Petani kecil sawit Malaysia menggarap lahan seluas sekitar 27% dari total perkebunan sawitnya atau ekuivalen 1,54 juta hektar sedangkan di Indonesia mencapai 41% atau ekuivalen 6,72 juta hektar. Malaysia memilih peningkatan yield atau produktivitas TBS sebagai upaya meningkatkan produksi CPO yakni dengan sebagai binaan perusahaan-perusahaan besar dengan target peningkatan sebesar 600.000 ton/tahun tanpa penambahan luas lahan. Bagi Malaysia membuka perkebunan baru sesuatu hal yang sangat sulit bahkan mustahil apalagi dengan akan diberlakukannya mulai pada EUDR pada 30 Desember 2024 ini. Konsolidasi antar petani sawitnya diharapkan meningkatkan efisiensi sehingga pada akhirnya meningkatkan yield dan income. Luas perkebunan sawit Malaysia sekitar 5,7 juta hektar atau sekitar 1/3 luaslahan perkebunan sawit Indonesia (ssat ini mencapai sekitar 17 juta hektar). Hal tersebut juga menjadi alasan utama mengapa Malaysia memilih intensifikasi perkebunan sawitnya sedangkan di Indonesia cenderung melakukan perluasan lahan sawit, walaupun kedua negara tersebut menghadapi dua isu utama yakni peningkatan produksi dan ketahanan iklim. 

Aplikasi biochar adalah solusi untuk mengatasi dua isu penting di atas. Terkait semakin tingginya tekanan masalah lingkungan, iklim dan keberlanjutan bahkan energi terbarukan, sepertinya biochar akan semakin mendapat perhatian. Ada banyak aspek lahan dan lingkungan yang bisa diperbaiki dengan aplikasi biochar yang muaranya adalah solusi bagi dua isu utama tersebut. Bagi perkebunan kecil aplikasi biochar bisa lebih mudah dilakukan, tetapi bagi perkebunan besar yang dikelola berbagai perusahaan sawit aplikasi biochar perlu pertimbangan lebih kompleks terutama karena faktor resiko luasnya lahan kebun sawit tersebut tetapi tetap saja opsi biochar ini menarik. Penggunaan IoT (Internet of Thing) bisa digunakan monitoring perfoma biochar di lahan tersebut, untuk lebih detail bisa dibaca disini.

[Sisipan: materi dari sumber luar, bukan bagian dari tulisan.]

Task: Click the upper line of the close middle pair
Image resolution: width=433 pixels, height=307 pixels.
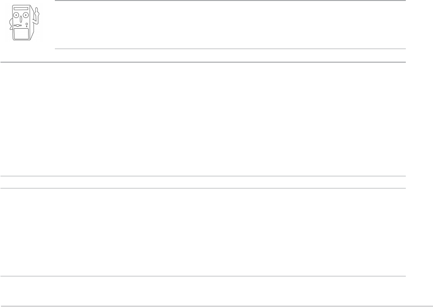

Upaya operasional industri sawit untuk semakin ramah lingkungan dan efisien menjadi daya dorong  dan tantangan tersendiri. Dengan besarnya keuntungan dari bisnis industri sawit ini tentu industri sawit tidak akan mengabaikan begitu saja tuntutan terkait lingkungan dan keberlanjutan ini khususnya EUDR. Produsen minyak sawit khususnya Indonesia dan Malaysia dihadapkan pada suatu pedoman baku yang diberlakukan bagi negara-negara penghasil ‘minyak makan’ (edible oil), yaitu bahwa minyak sawit yang akan diekspor harus berasal dari lahan yang sudah dihutankan (reforestasi) sebelum tahun 2020. Kalau tidak, negara produsen akan dianggap sebagai negara yang tidak memperhatikan isu deforestasi dan menghambat ekspor minyak kelapa sawit ke luar negeri.   Berbagai upaya lobi dan negosiasi Indonesia dan Malaysia sebagai dua negara produsen minyak sawit terbesar di dunia kepada Uni Eropa untuk lebih longgar dalam pemberlakuan EUDR tersebut termasuk adanya kecurigaan besar mengapa minyak rapeseed tidak diperlakukan sama seperti minyak sawit. Produksi minyak rapeseed sebagai bahan baku biofuel di Eropa mendapat proteksi dan mengabaikan dampak lingkungannya. 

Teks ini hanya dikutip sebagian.